Problem to solve: Set down exactly the entries below, beginning at their first line and ending at the line with "Laat je verrassen door de... (1147, 1168)".

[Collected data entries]
::::::

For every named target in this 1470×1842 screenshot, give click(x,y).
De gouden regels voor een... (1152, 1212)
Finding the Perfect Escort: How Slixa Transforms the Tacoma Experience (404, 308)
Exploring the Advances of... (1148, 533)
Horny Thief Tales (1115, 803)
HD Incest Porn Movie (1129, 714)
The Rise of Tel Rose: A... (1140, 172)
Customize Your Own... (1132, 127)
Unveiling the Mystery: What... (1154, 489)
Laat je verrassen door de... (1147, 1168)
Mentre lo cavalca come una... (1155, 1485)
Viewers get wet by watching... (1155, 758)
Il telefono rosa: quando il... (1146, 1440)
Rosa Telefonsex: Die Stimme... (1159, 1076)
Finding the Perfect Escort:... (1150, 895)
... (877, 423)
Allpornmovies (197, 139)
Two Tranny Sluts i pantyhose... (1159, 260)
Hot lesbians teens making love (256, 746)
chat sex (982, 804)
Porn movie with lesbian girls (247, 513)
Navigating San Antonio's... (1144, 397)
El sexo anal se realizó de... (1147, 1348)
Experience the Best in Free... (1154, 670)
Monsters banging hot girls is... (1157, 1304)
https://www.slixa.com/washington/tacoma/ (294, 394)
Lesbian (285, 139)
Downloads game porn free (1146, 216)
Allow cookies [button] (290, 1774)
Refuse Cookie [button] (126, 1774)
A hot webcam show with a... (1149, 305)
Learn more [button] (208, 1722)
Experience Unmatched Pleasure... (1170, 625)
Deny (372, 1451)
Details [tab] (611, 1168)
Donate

::::::

Solution to this exercise:
For every named target in this 1470×1842 screenshot, give click(x,y).
De gouden regels voor een... (1152, 1212)
Finding the Perfect Escort: How Slixa Transforms the Tacoma Experience (404, 308)
Exploring the Advances of... (1148, 533)
Horny Thief Tales (1115, 803)
HD Incest Porn Movie (1129, 714)
The Rise of Tel Rose: A... (1140, 172)
Customize Your Own... (1132, 127)
Unveiling the Mystery: What... (1154, 489)
Laat je verrassen door de... (1147, 1168)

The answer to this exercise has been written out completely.